Absolutely. EU Translator provides the general public with a free, easy-to-use, multilingual communication tool that helps them to draft and understand foreign language text, documents, and websites. It did a great job of introducing the technology as an everyday resource for their translation needs. MT can also be used as a professional service in a business environment. In recent years the community has seen the practical added-value of Neural MT and the interest from the business sector is growing tremendously.
For each Presidency, we organize training sessions for the officials to explain the value of the service and familiarize officials and representatives of the benefits of the platforms. In time, they became ambassadors for the solution and spread the word to the general public.
Can translators use the service after the Presidency has concluded?
Importantly, when the presidency period is over, we don’t close down the platform: it continues to help translators in public administrations to use the system on a daily basis. In Estonia, translators are still using the translation system we set up for their 2017 presidency.
Our top success story so far has been the Finnish presidency which produced over 12.8 million words during the July to December 2019 period. Even today, translators in the Prime Minister’s office use the platform on a daily basis, as the service was integrated into their work environment. They use it for translation of official Ministry documents and for internal communication.
How do you prepare translators for these tasks?
During each EU presidency, we usually run a workshop to introduce the technology and engines into the content-flow environment. We also include hands-on experience: this active translator contribution makes a far better impact on translators. Remember that MT developers are outsiders; it is much more effective as a learning experience to have insiders - translators themselves – communicate the desired message.
The first thing is to manage expectations: instead of competing with a human translator, MT actually augments them and helps them to be more productive and efficient. During the Finnish presidency, the translators were already familiar with previous-generation MT and were negatively biased.
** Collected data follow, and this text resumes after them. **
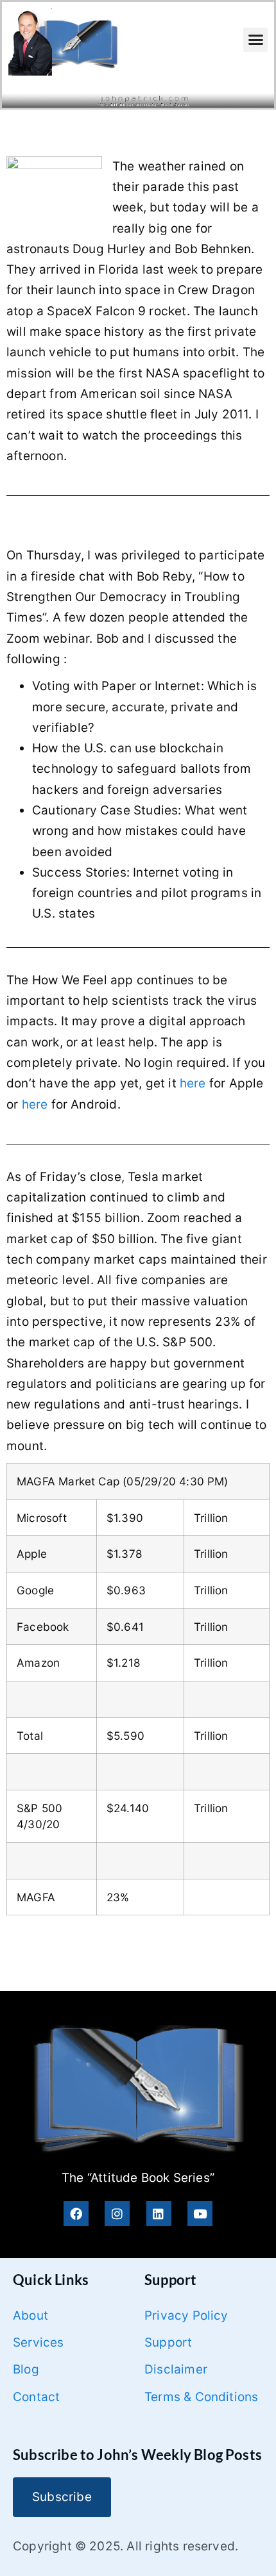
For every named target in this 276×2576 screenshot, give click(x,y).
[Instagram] (117, 2213)
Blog (26, 2369)
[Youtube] (199, 2213)
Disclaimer (175, 2369)
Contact (36, 2397)
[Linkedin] (158, 2213)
But when they tested our new NMT engines, they were broadly impressed by the quality.
How about data? How do you get what you need for a new EU country language engine?
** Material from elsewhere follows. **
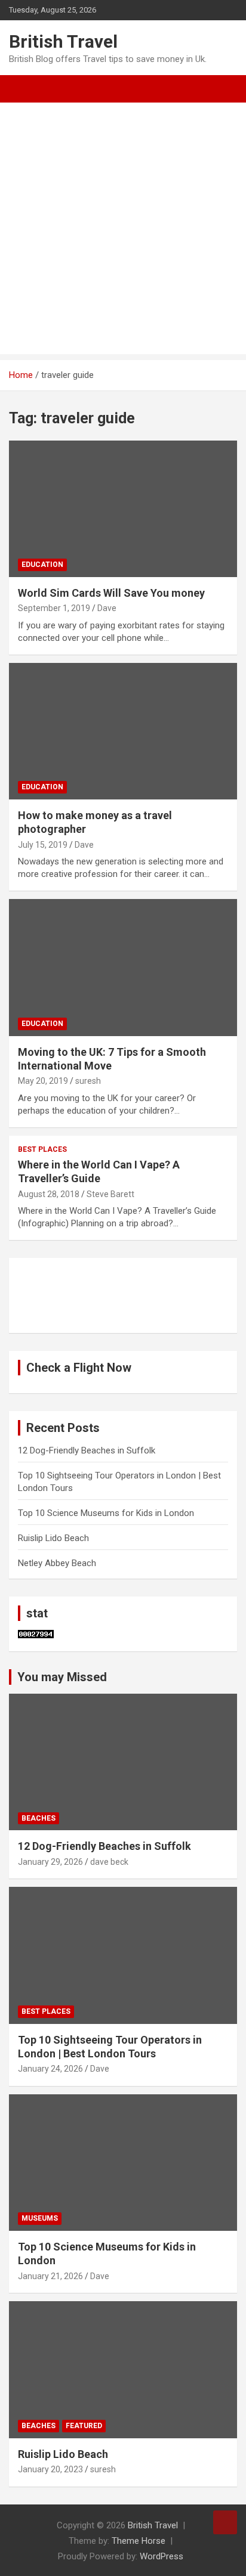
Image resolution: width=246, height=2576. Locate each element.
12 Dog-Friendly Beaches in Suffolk (86, 1450)
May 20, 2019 (43, 1081)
When we approach a new presidency, we ask if they have appropriate data and management practices to help us, mainly in the form of shareable translation memories. Data acquisition, management, and preparation is a rather complicated, and time-consuming process, which is why we consult the host countries about the best practices of language data management. This can help for the future but is of no use in the short term. So if we need data, we have to devote time to data collection.
There is no simple answer to getting the best data. It can be in any format, including monolingual data. Extracting parallel data is very time-consuming. And in any case, each country has a different approach to data management. We found that Finland tended to show the highest tech-readiness for applying data to a presidency translation service.
With the help of our research and development team, soon we plan to introduce adaptive technology (dynamic learning).i.e. let the system adapt to specific users This will improve the quality of translations for institutions with different content types, style, and terminology. We shall also need to address the data scarcity problem for some language pairs.
Tilde’s EU Presidency project is one of the most multilingual public service translation services. While the UN, WIPO, EPO, and PAHO, together with South Africa’s and India’s internal services, all provide some MT-enabled content to their audiences, the European Union is still the only multi-country political organization to communicate to citizens in all of its members’ official languages. Let’s hope that it allows us to continue to educate users, build data resources, and adapt to new content in future multilingual projects.